I remember getting a text from my mom on the way home from the gym while back. At the beginning of a particularly booked-out week, she’d asked if I wanted to catch up on the phone and talk. I told her it wasn’t a good week to talk, I was unusually booked out, but let’s catch up the following week.

She texted me back. Her text read:

“So happy you are that busy. That means you are successful!!!”

I remember freezing. Whoa.

If THAT’S how my mom thinks – and she’s PROUD of me for literally just “being busy” – and she actually believes that busy equals successful, what messages did I likely pick up at home during my childhood, teens, and 20s?

  • Busy is a related to success…
  • Being busy is desirable…
  • Busy is something to strive for…

If a child/teen gets these types of message over and over and internalizes them, as children/teens do, she’s likely going to be a child who finds herself striving to just be busy, if she ever desires being successful.

As I listen to my parents now as a middle-aged adult myself, I hear themes and threads and clues as to how they think, and what “truths” they raised me with.

  • Consultants will try to steal your money.
  • Always be prepared for the worst.
  • Part of running a business is always looking out for and preparing for the worst that could happen.
  • Being skinny is very important.
  • If someone does something wrong, they deserve punishment.

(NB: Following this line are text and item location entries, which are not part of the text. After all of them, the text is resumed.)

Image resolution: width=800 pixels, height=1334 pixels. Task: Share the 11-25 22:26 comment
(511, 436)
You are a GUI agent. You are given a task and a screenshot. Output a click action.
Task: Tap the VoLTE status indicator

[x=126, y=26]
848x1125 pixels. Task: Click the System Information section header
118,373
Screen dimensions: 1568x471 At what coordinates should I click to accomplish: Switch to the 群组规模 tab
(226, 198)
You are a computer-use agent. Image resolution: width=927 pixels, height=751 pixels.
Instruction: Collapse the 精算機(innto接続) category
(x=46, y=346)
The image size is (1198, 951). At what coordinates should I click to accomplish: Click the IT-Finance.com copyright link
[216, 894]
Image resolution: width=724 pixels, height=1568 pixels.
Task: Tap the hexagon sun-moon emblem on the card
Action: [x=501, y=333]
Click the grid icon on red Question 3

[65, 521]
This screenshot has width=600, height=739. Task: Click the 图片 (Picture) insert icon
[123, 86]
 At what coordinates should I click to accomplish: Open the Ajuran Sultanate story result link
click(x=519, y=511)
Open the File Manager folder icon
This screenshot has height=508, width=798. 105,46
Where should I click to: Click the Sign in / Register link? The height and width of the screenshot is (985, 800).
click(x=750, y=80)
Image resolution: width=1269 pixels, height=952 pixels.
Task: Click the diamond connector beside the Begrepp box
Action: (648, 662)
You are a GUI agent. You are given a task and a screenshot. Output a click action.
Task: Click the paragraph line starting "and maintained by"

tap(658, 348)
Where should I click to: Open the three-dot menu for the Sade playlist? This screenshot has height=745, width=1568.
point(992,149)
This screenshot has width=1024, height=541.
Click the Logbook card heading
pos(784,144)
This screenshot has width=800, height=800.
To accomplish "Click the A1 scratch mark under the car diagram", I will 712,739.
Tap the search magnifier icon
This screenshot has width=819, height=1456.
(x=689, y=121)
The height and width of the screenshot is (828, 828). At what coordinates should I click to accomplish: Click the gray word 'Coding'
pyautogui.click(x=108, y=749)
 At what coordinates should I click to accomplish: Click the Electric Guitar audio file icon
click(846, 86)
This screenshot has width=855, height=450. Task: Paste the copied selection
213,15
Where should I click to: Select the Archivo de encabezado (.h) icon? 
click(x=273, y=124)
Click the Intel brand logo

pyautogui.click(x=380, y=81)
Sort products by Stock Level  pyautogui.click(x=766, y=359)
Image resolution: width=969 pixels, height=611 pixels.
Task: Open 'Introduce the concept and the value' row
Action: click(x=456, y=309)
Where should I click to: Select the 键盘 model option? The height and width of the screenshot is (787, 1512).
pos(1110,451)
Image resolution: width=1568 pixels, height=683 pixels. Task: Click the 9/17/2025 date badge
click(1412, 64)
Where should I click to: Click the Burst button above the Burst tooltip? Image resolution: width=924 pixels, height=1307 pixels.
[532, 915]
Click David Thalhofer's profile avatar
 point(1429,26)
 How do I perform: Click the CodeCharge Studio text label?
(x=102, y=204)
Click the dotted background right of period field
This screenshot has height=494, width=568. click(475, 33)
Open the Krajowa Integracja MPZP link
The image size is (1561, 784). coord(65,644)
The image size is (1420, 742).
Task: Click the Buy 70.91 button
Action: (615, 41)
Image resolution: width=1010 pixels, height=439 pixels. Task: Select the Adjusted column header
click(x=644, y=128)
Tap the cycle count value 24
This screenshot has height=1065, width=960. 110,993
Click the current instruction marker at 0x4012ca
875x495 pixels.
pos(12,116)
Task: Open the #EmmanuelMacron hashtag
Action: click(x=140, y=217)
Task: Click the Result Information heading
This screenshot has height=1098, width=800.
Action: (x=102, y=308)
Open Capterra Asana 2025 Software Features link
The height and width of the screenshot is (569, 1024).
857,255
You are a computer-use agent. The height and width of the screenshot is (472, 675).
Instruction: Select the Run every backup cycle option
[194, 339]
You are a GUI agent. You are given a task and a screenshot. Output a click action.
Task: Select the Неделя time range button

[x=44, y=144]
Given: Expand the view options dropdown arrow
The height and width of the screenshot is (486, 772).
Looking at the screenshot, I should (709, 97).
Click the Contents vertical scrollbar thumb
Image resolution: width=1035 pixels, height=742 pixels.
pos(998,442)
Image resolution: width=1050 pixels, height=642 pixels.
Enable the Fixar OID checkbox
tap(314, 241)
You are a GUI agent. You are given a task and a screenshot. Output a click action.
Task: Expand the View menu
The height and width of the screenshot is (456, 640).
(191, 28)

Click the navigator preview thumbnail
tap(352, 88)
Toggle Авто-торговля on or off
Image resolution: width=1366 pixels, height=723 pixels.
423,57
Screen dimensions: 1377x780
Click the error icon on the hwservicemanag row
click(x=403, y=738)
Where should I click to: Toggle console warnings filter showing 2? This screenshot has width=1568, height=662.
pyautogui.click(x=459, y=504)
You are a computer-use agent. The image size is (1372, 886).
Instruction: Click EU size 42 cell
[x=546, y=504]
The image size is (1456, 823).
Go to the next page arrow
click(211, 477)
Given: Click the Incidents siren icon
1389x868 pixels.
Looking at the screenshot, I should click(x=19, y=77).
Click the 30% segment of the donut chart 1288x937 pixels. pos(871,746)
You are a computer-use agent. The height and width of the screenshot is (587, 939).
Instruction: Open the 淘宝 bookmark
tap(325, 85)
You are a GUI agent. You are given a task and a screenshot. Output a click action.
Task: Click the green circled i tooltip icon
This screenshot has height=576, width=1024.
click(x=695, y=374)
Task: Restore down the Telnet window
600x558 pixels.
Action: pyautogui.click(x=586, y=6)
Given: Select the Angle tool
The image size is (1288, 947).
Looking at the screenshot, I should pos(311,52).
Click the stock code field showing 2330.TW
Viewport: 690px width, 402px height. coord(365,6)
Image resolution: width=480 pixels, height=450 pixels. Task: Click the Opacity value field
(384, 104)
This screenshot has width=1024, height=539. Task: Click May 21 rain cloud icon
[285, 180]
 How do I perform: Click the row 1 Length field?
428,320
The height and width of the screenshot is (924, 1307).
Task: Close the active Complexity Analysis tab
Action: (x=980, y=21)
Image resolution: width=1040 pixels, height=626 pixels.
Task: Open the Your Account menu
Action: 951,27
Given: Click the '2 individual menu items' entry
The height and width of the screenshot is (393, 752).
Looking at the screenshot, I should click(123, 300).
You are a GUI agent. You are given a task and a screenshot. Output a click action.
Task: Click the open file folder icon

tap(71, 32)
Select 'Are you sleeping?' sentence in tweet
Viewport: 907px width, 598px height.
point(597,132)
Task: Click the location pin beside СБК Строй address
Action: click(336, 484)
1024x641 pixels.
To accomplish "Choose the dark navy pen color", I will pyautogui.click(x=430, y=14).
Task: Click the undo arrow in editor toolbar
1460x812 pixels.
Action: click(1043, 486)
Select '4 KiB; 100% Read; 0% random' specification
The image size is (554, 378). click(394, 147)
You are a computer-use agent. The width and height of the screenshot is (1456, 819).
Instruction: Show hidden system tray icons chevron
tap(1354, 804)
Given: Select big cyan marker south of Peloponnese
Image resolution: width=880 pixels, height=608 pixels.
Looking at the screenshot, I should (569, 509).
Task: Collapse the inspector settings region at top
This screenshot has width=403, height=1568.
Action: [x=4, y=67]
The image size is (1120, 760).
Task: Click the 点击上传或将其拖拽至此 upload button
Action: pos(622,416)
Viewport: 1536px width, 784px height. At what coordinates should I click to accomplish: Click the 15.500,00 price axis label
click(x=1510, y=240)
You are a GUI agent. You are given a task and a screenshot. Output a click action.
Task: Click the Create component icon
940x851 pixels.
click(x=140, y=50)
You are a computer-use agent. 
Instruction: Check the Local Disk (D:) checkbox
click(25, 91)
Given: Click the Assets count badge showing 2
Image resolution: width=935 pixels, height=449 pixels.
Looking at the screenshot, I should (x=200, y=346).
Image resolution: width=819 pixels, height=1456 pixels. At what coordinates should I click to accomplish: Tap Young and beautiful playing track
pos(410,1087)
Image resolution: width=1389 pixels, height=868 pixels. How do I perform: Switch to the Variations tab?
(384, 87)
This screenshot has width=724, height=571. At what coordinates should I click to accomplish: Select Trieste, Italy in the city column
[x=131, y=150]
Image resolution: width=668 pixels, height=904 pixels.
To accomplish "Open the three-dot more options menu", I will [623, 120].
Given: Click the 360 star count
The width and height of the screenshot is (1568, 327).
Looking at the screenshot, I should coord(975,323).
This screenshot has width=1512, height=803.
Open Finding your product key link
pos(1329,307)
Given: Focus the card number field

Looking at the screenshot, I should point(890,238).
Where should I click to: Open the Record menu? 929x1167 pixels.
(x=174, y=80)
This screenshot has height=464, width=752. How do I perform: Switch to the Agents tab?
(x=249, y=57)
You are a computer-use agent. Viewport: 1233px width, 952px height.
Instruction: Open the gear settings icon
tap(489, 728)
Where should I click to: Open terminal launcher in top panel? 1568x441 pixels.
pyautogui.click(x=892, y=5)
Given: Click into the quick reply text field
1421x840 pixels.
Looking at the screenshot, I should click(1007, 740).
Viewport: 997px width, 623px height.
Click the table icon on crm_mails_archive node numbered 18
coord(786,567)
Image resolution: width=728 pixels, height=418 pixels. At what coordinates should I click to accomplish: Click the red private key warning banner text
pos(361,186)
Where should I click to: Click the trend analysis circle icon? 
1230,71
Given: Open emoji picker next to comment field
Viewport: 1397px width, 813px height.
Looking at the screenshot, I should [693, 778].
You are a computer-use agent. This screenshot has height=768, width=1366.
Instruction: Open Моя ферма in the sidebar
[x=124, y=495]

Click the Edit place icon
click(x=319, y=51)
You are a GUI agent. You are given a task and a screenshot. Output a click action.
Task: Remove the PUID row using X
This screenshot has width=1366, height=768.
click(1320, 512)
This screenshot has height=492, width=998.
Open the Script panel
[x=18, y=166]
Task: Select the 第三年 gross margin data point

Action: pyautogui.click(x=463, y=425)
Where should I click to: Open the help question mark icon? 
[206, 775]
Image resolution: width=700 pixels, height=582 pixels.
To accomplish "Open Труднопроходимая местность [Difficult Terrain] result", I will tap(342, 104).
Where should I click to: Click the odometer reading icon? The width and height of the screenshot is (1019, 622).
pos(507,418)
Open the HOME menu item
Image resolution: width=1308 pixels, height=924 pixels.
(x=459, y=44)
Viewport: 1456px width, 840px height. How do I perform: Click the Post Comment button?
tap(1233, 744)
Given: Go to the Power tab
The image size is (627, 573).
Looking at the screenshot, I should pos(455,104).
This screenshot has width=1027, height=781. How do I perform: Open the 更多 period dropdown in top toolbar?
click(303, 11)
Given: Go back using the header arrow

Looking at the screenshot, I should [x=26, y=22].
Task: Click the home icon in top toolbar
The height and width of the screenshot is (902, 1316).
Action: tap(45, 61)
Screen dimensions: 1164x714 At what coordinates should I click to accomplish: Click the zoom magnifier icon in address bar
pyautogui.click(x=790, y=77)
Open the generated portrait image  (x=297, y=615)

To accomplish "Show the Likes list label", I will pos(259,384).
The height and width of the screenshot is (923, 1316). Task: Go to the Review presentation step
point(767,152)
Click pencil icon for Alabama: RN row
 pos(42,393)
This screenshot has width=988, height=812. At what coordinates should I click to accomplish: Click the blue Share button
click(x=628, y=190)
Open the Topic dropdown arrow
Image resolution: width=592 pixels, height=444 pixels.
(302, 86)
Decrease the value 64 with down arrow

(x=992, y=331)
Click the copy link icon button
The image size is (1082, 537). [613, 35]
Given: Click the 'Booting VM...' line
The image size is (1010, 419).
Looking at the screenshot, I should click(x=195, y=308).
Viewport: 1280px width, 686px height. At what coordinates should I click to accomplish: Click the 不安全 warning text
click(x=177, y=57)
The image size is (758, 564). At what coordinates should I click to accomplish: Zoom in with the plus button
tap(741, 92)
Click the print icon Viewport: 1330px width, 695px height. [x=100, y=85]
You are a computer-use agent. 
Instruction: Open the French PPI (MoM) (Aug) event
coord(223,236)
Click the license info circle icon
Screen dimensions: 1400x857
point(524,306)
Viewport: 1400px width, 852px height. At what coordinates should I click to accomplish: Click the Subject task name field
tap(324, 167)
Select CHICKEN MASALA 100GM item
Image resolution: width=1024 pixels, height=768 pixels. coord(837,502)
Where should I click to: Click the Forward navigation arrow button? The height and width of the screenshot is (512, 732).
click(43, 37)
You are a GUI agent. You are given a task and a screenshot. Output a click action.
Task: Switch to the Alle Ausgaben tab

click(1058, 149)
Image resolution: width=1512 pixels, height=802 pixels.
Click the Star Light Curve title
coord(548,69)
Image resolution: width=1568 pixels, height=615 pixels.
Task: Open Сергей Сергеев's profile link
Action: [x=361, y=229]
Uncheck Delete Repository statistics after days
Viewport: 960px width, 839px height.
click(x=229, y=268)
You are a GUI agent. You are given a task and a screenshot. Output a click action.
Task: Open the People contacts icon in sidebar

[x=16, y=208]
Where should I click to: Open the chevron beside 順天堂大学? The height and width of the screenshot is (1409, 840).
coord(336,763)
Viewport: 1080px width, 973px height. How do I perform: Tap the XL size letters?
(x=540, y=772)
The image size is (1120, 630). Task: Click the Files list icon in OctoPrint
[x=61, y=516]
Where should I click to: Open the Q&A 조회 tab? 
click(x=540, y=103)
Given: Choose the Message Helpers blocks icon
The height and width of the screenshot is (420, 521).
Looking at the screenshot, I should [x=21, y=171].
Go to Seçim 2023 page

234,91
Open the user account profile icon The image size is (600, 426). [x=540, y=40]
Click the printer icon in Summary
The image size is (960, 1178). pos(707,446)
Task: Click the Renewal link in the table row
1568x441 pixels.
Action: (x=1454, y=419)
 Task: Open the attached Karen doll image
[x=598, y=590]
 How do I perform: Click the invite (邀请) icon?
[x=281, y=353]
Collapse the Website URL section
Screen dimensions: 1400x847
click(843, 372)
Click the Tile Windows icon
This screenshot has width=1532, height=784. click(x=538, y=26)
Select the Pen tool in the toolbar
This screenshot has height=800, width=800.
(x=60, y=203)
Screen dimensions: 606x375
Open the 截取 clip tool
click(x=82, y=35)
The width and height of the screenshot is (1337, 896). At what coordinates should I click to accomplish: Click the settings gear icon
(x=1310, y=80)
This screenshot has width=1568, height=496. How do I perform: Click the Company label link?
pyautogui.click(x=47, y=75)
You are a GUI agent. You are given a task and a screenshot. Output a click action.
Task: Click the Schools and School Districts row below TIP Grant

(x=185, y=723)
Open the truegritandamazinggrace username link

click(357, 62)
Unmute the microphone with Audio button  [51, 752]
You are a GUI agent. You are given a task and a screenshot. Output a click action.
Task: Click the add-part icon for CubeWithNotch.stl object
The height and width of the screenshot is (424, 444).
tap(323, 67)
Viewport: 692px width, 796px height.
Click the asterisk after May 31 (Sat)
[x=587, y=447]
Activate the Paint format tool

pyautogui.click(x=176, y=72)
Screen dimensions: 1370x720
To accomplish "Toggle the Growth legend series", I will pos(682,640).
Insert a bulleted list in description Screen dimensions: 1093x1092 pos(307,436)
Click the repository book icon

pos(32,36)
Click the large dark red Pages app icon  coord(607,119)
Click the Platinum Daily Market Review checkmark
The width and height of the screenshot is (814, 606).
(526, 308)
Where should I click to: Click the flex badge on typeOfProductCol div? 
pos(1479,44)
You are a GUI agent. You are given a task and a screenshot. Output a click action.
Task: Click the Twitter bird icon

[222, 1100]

I hear ways of thinking that not only surprise me, I hear ways of thinking I’ve had to work through and clear from my mind as I worked to overcome depression and anxiety.

My parents have always meant well.

They raised me to be a pretty good human.

They are NOT bad people.

They have their own beliefs about how the world works and, like other parents, through messages and modeling, they passed their understandings down to their children while they were doing the best they could.

Sometimes though, by the time we realize it’d be for the best if we reconsider some of our parents’ outlooks on life, the messages are already embedded as always-on programs in our subconscious.

This means we then expend a great deal of energy for the rest of our lives trying to NOT believe they’re true.

I’m not here to demonize my parents or anyone else’s. I love my parents.

Instead, I simply invite you to pay attention to the “statements of truth” your parents make. It’s a fascinating game that is one of the quickest ways to uncover gold nuggets of insight into why you are the way you are today.